• Reading text:
# # #
There’s no question that overweight Americans and obesity rates are on the rise and this epidemic is being passed onto our children. The Trust For America’s Health organization calls it “one of the country’s most serious health problems,” and notes that while adult obesity rates have doubled since 1980, from 15 to 30%, our children’s numbers have more than tripled.
There are many risks associated with growing up overweight, but thankfully our health insurance coverage can help avoid these dangerous dilemmas. Rather than looking at the risks, let’s examine the rewards that can come from effective preventative care.
TALK TO YOUR CHILD’S PEDIATRICIAN
The best defense is a good offense and preventing obesity comes with forethought and planning. Two of the best ways to nip obesity in the bud is through a healthy diet and exercise. We’ve all heard the warning, “Talk to your doctor before changing your diet or exercise routine,” and the same is true for our children. See what your child’s doctor recommends for your kid’s diet and exercise routine as outlined below.
Nowadays, we can’t count on our school systems to ensure that our children are getting the appropriate amount of exercise. Guidelines from the Department of Health and Human Services state children over the age of six should be getting at least one hour of physical activity every day.
While you may envision your elementary age child running and playing during recess, they could be sitting on a bench and talking with their friends. If you believe your adolescent is playing sports during their Physical Education class, they could be the goalie on the soccer team standing sedentary for the entire period. Parents need to be proactive in order to ensure their child is getting enough exercise. Perhaps this means a daily bike ride, a brisk walk in the park, joining an after school athletics program or other activities that gets our kids moving.
# # #
• Source material:
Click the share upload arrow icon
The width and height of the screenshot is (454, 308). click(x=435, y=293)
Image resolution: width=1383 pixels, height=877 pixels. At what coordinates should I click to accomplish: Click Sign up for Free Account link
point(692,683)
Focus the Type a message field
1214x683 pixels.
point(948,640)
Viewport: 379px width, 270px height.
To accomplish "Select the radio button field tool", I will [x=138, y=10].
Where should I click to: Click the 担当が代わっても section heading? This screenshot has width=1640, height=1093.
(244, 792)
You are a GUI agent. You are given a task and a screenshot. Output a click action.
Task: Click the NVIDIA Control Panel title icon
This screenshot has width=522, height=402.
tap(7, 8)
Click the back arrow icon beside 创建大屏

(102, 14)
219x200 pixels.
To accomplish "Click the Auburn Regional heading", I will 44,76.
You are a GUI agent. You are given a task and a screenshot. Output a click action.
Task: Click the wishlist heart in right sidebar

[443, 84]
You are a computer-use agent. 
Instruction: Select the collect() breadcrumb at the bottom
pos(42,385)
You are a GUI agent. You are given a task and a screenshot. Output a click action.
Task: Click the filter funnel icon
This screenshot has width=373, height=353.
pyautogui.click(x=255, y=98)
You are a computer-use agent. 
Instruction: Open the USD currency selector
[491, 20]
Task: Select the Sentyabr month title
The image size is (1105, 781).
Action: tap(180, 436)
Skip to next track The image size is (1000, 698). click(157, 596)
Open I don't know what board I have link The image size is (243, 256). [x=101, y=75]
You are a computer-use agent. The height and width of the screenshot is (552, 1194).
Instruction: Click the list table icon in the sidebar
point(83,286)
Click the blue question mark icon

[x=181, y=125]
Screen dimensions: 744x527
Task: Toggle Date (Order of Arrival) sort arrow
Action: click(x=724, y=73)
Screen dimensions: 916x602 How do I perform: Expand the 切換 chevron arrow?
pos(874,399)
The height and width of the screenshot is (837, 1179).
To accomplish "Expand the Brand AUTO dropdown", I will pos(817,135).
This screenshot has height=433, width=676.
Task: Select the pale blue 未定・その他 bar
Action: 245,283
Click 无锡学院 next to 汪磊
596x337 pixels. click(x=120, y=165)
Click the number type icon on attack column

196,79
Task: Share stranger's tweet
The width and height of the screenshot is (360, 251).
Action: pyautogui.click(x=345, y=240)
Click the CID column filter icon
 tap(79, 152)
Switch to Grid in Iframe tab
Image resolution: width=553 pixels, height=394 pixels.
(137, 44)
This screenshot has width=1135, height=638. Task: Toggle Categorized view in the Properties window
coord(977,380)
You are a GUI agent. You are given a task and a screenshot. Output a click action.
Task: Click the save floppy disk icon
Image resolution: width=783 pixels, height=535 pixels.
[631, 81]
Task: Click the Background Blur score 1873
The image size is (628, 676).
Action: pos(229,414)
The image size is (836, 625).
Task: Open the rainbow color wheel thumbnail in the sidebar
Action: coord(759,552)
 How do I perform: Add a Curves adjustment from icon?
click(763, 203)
# # #
• What the task asks: Write out the whole article on childhood obesity word for word. The records aren't needed for the task.

• Solution:
There’s no question that overweight Americans and obesity rates are on the rise and this epidemic is being passed onto our children. The Trust For America’s Health organization calls it “one of the country’s most serious health problems,” and notes that while adult obesity rates have doubled since 1980, from 15 to 30%, our children’s numbers have more than tripled.
There are many risks associated with growing up overweight, but thankfully our health insurance coverage can help avoid these dangerous dilemmas. Rather than looking at the risks, let’s examine the rewards that can come from effective preventative care.
TALK TO YOUR CHILD’S PEDIATRICIAN
The best defense is a good offense and preventing obesity comes with forethought and planning. Two of the best ways to nip obesity in the bud is through a healthy diet and exercise. We’ve all heard the warning, “Talk to your doctor before changing your diet or exercise routine,” and the same is true for our children. See what your child’s doctor recommends for your kid’s diet and exercise routine as outlined below.
Nowadays, we can’t count on our school systems to ensure that our children are getting the appropriate amount of exercise. Guidelines from the Department of Health and Human Services state children over the age of six should be getting at least one hour of physical activity every day.
While you may envision your elementary age child running and playing during recess, they could be sitting on a bench and talking with their friends. If you believe your adolescent is playing sports during their Physical Education class, they could be the goalie on the soccer team standing sedentary for the entire period. Parents need to be proactive in order to ensure their child is getting enough exercise. Perhaps this means a daily bike ride, a brisk walk in the park, joining an after school athletics program or other activities that gets our kids moving.